Almost everything else was a 1st generation dmu with 3+2 seating (totally unsuitable for any long journeys)
I raised a metaphorical eyebrow when I read this. I travelled on the Manchester Victoria-Llandudno/Bangor trains off and on through the 1970s - first of all on bucket & spade family days out to Colwyn Bay or Llandudno, later via Bangor or Llandudno Junction on route to walking holidays in Snowdonia with a mate. My 'lived experience' was that the trains were mostly Class 40s plus Mk.1 corridor coaches.
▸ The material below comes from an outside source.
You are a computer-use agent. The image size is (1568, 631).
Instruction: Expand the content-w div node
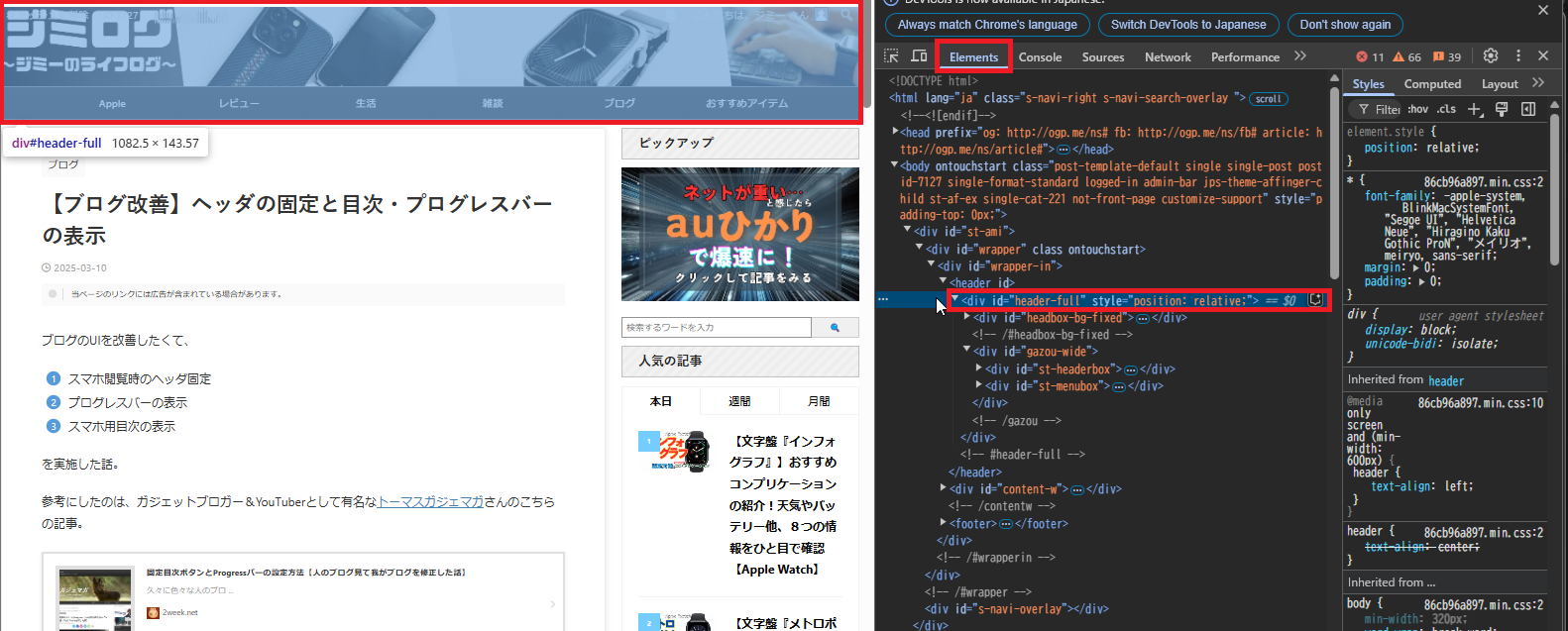coord(943,488)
Certainly, on odd occasions, a Metro-Cammell DMU did roll into my connecting point at Warrington BQ (cue an audible groan), but I had mostly loco-hauled stock - and exclusive use of a compartment in a Mk.1 SK was a great travelling environment for a young family of five on an Awayday.
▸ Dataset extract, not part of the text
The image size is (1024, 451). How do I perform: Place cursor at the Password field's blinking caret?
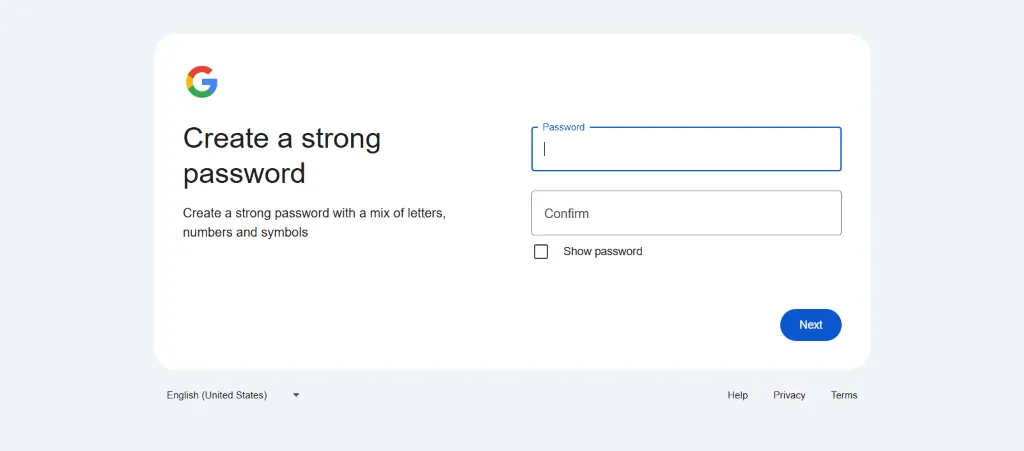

A quick check of WTTs from the era confirms what
@Bevan Price said - the great majority of non-summer SO trains to/from Man Vic were booked for DMUs, and I must have just got lucky with my high Class 40 strike rate.
Speaking of lengthy DMUs, one destination I recall seeing several times on the front of multiple Met-Camm lash-ups on the Coast line was 'Rock Ferry'. Back at the time it seemed to me an odd sort of a destination for a through train of 6 carriages - but on reflection, Rock Ferry was a perfectly sensible origin/destination, given the population of Birkenhead and northern Wirral, plus easy rail access from there to Liverpool Central. The Rock Ferry through trains seemed to run every weekday during summer, not just on Saturdays; presumably until the late 1960s they had started from Birkenhead Woodside.
. . . one thing I do remember about the trip, was that it rained every single day!
One of my rail trips mentioned above was to the YHA hostel at Pont y Pant, and it rained the whole time I was there too.
We abandoned our planned hill walking escapades and, on my mate's insistence, took the train to Blaenau Ffestiniog for the day. 1970s Blaenau was a very grim place indeed on a cold, rainy day; at one point we dared to enter a 'local shop for local people' looking for sustenance and were greeted with stares and a total shut-down of a previously vigorous conversation amongst the other customers. My preference had been Betws-y-Coed (where we might have found a cosy and welcoming tearoom or two to eke out the day) but my mate said Betws attracted too many tourists & old biddies and he 'wouldn't be seen dead' there. So Blaenau it had to be.